• [CONSIGNE]
Selon l'extrait du document sur la traduction française de Gender in Translation, pourquoi l'attente de cette traduction en valait-elle la peine ? Répondez en une à trois phrases.

• [EXTRAIT DU DOCUMENT]
+++++
Le Genre en traduction de Sherry Simon
SIMON Sherry, Le Genre en traduction. Identité culturelle et politiques de transmission, traduit de l’anglais par Corinne Oster, Arras, Artois Presses Université, 2023.
Texte intégral
1Il aura fallu plus de vingt-cinq ans pour que paraisse une traduction française de l’ouvrage fondateur de la Canadienne Sherry Simon, Gender in Translation: Cultural Identity and the Politics of Transmission. Disons-le tout de suite : l’attente en valait la peine.
2En effet, Corinne Oster, traductrice et traductologue, nous offre non seulement une traduction d’une grande qualité, mais également un important appareil critique : une note préliminaire de la traductrice, une préface, un entretien avec l’autrice, une introduction critique et une postface, soit plus de 90 pages de paratexte, sans compter les nombreuses notes de bas de page. Cet appareil vient contextualiser le texte pour le public francophone, l’actualiser pour l’époque contemporaine et expliquer les choix de traduction, dont certains sont particulièrement sensibles et complexes. L’ensemble est passionnant et justifie à lui seul la (re)lecture. Surtout, ce travail critique s’inscrit d’une manière singulièrement réflexive dans la démarche de traduction féministe décrite dans l’ouvrage.
+++++
• [LISTE]
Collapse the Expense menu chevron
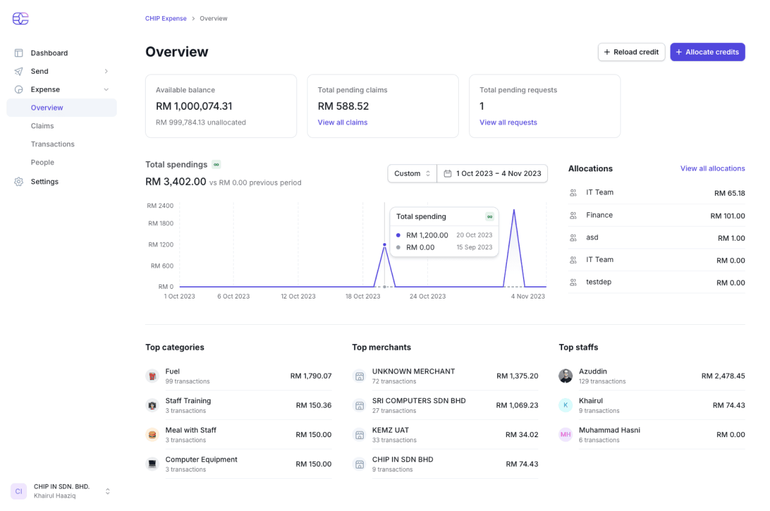Viewport: 770px width, 511px height. (x=107, y=89)
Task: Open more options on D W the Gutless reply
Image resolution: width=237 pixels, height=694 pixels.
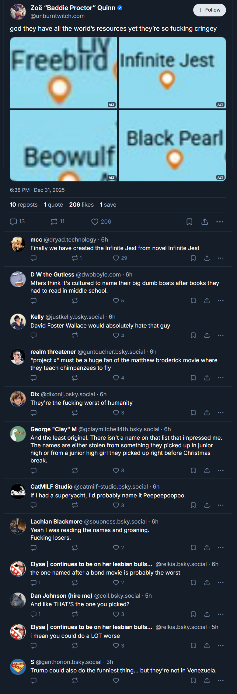Action: pos(221,301)
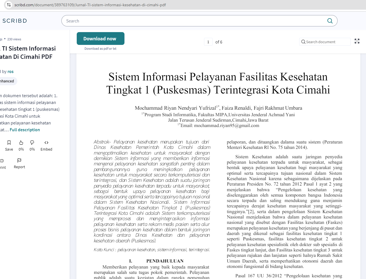
Task: Expand the Full description link
Action: (25, 130)
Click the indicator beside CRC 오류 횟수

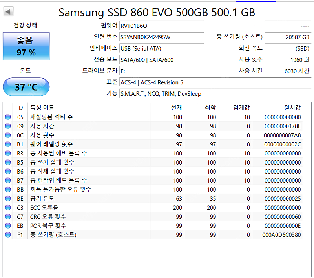[8, 216]
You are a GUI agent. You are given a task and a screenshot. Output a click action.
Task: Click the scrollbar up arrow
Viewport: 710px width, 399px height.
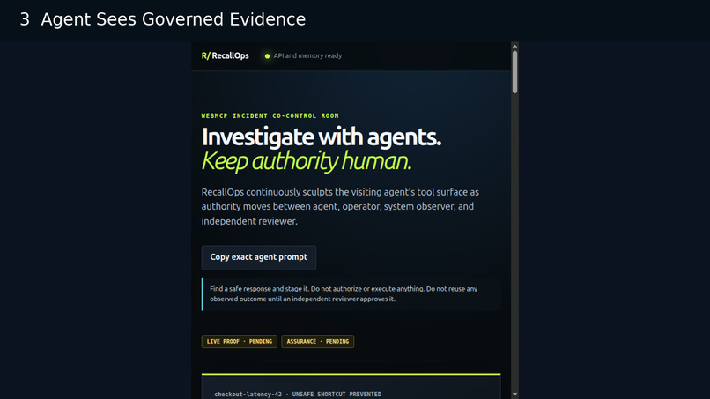pyautogui.click(x=514, y=46)
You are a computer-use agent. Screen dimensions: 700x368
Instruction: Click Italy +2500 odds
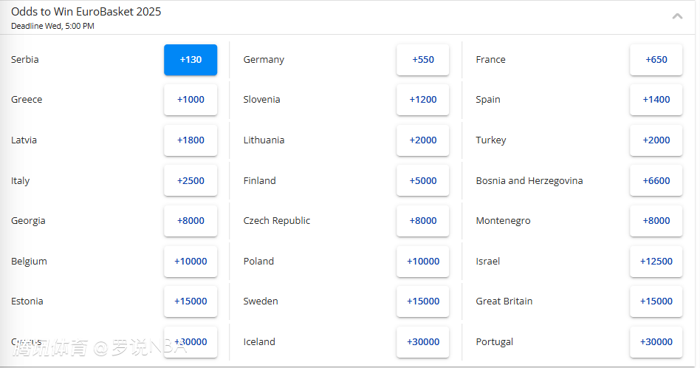[191, 181]
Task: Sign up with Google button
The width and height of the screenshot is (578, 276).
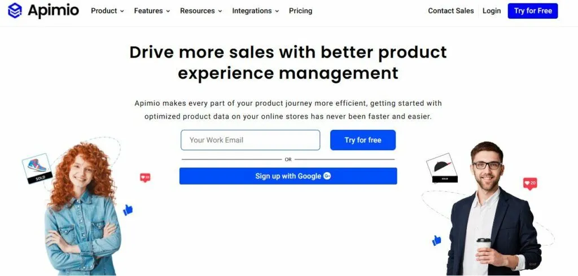Action: 288,176
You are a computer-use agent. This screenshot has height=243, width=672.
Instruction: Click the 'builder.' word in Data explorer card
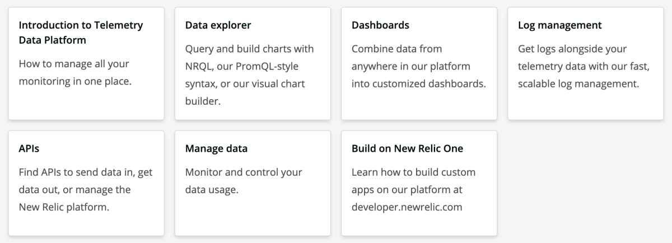point(203,102)
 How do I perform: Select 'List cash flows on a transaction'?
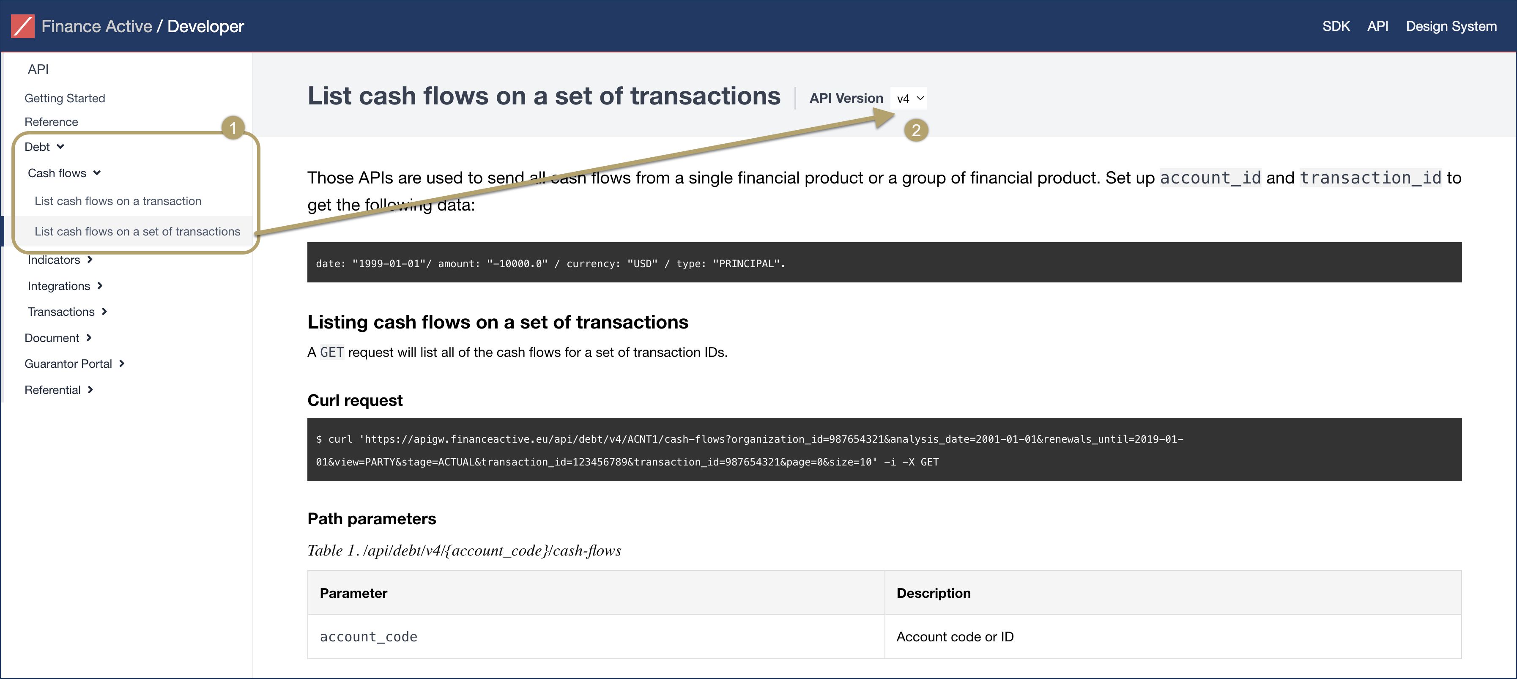(118, 201)
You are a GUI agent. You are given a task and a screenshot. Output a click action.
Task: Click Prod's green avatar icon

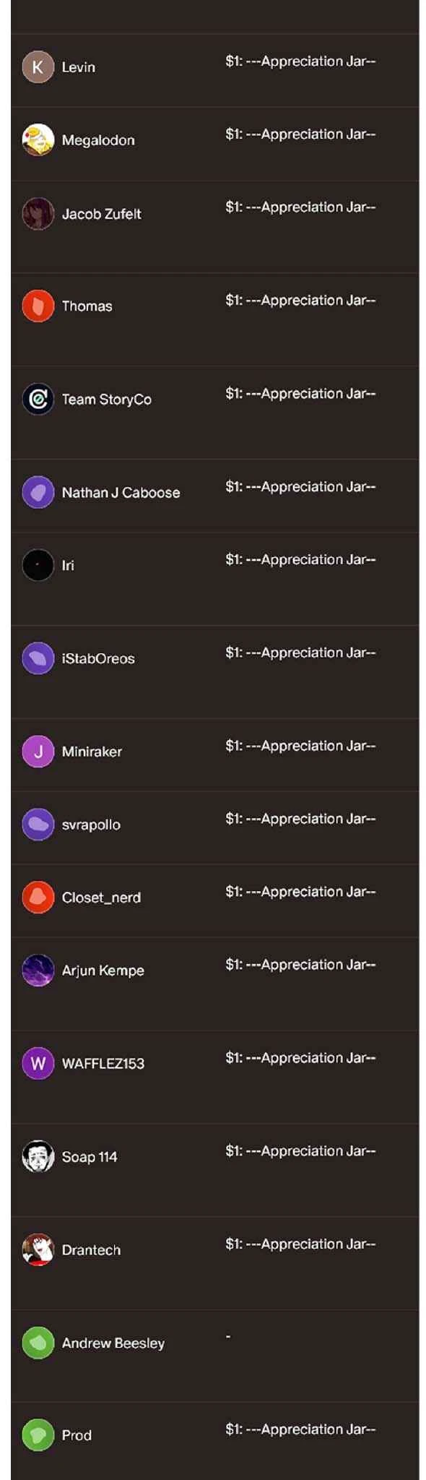(38, 1435)
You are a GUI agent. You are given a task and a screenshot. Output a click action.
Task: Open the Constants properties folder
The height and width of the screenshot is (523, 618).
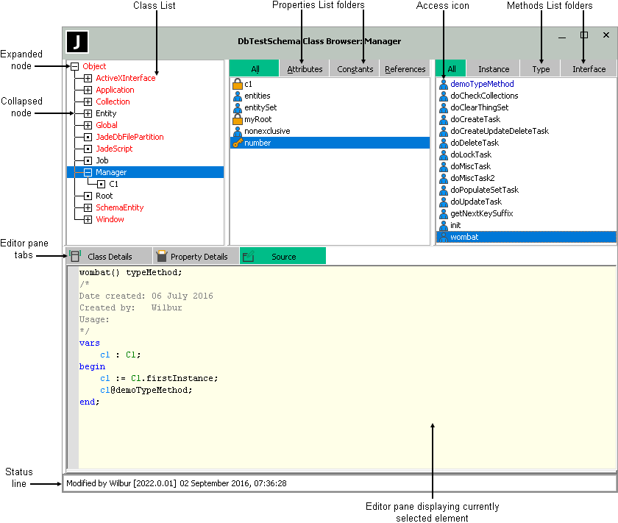355,69
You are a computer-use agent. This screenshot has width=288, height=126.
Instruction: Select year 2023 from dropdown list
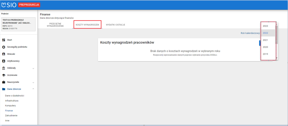point(265,26)

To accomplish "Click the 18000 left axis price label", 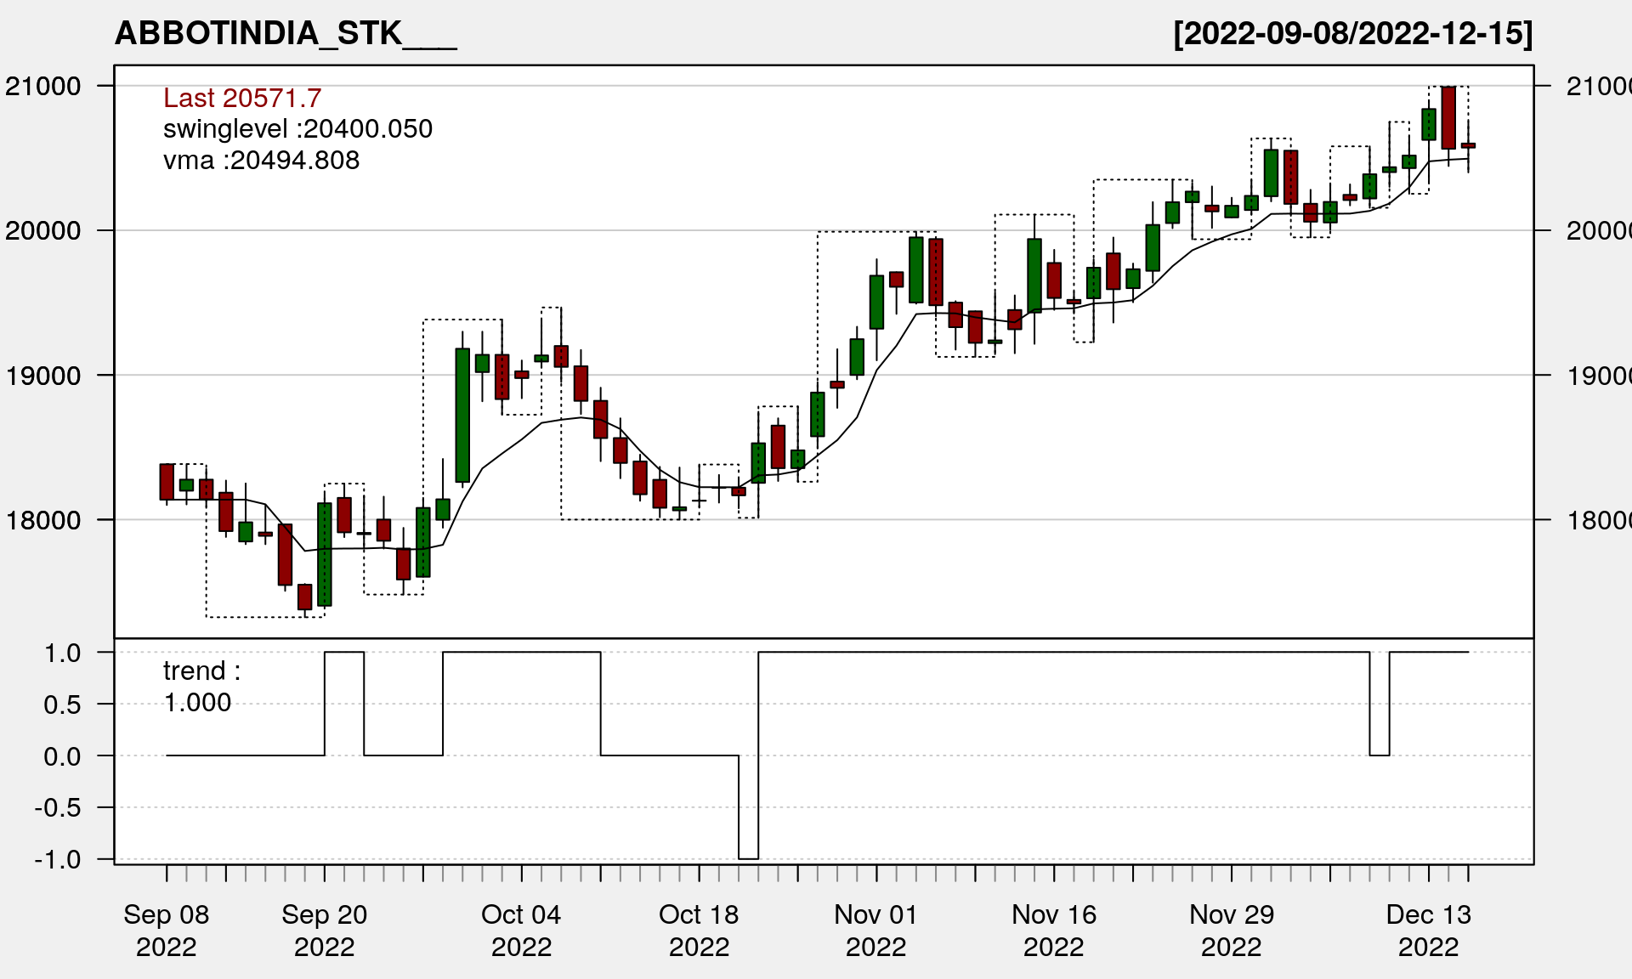I will tap(43, 520).
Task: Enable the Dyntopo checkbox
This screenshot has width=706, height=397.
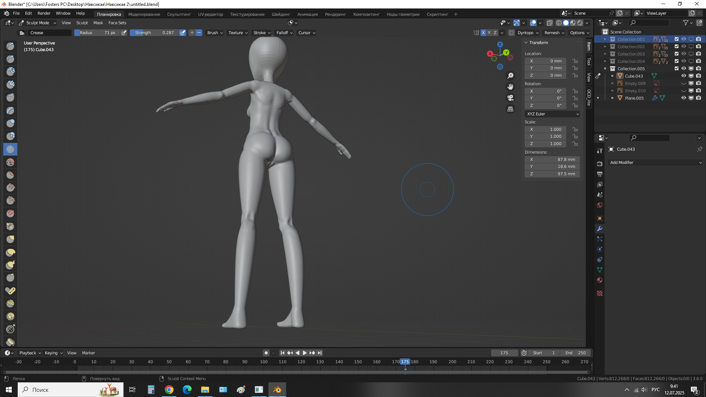Action: point(511,33)
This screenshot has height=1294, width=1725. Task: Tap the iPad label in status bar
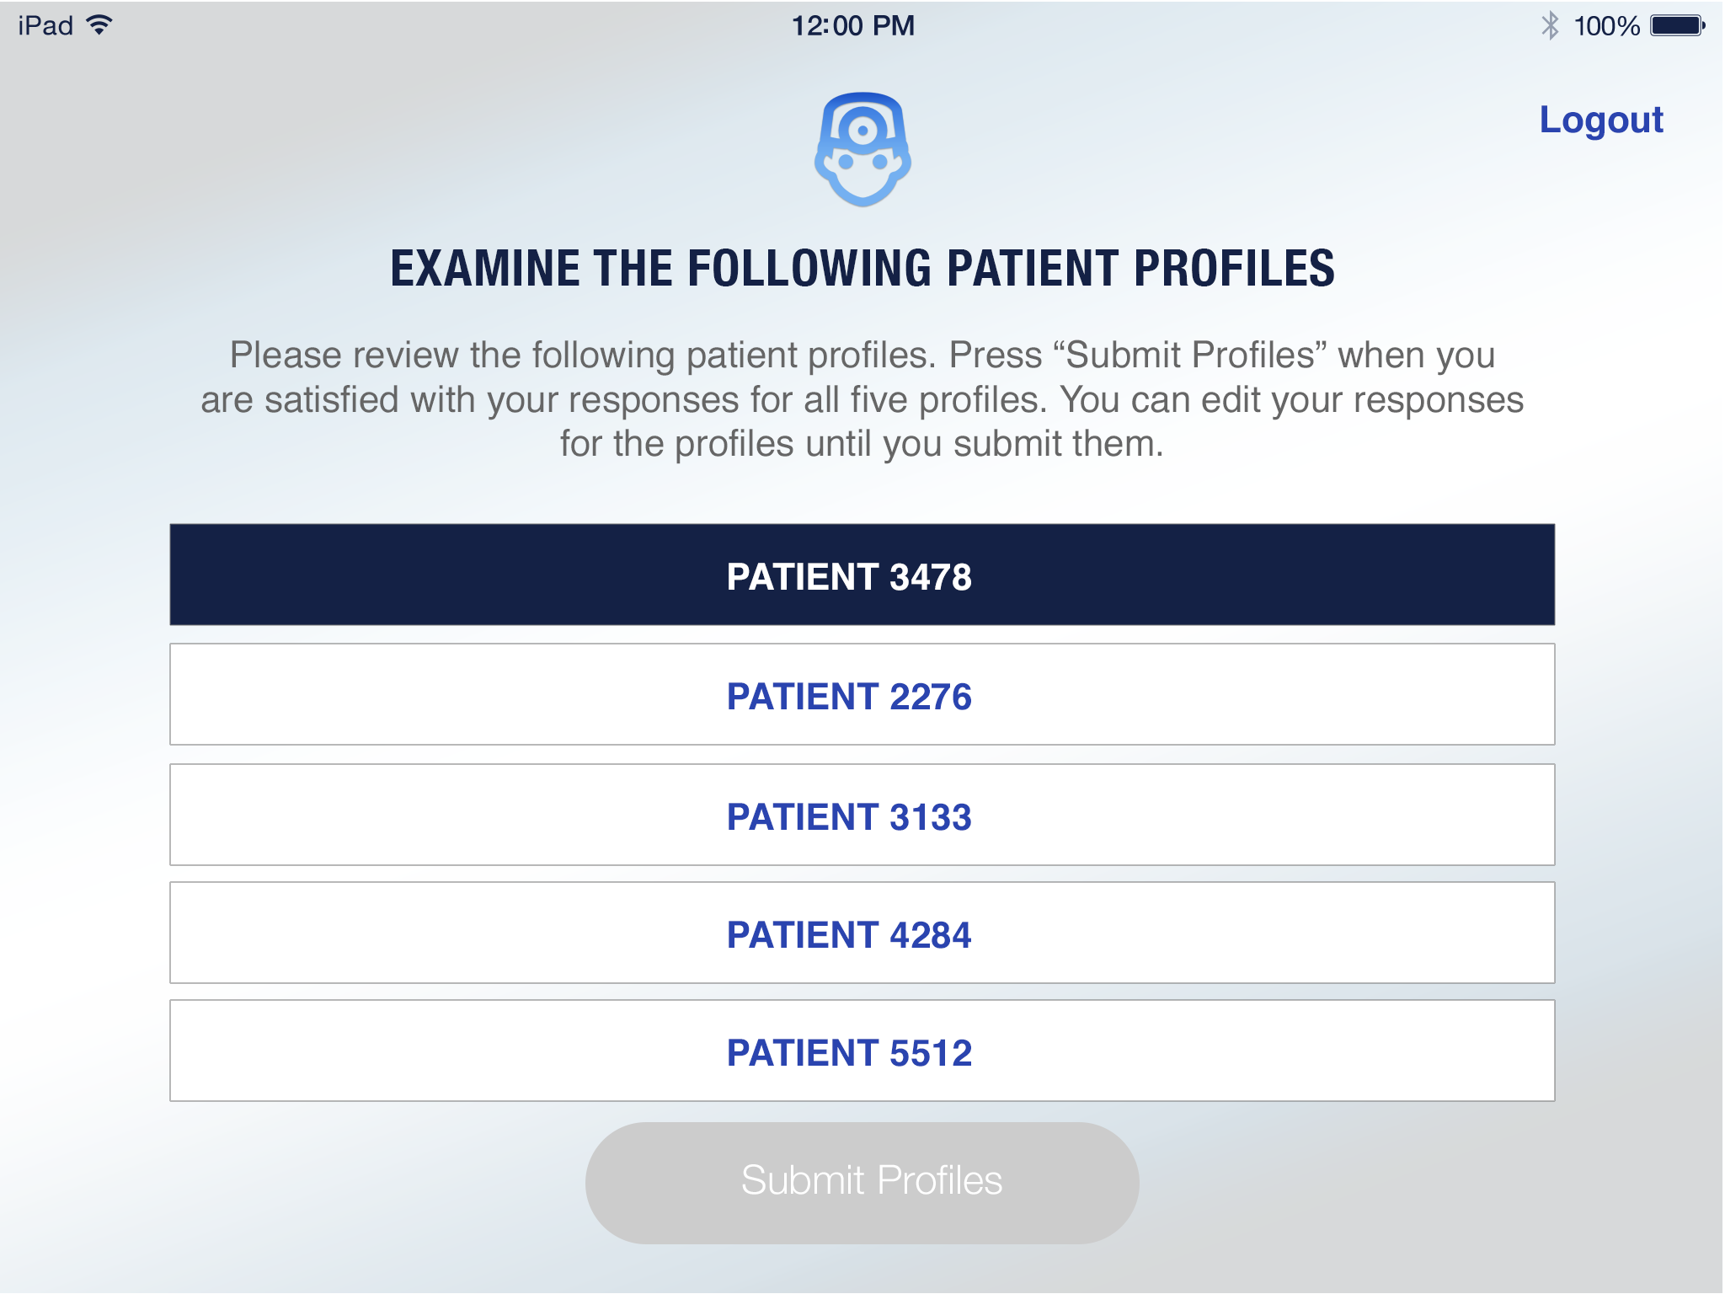point(45,25)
+++++
• [RÉPONSE]
L'attente en valait la peine parce que Corinne Oster offre une traduction d'une grande qualité et un important appareil critique. Celui-ci réunit une note préliminaire de la traductrice, une préface, un entretien avec l'autrice, une introduction critique et une postface, soit plus de 90 pages de paratexte, sans compter de nombreuses notes de bas de page.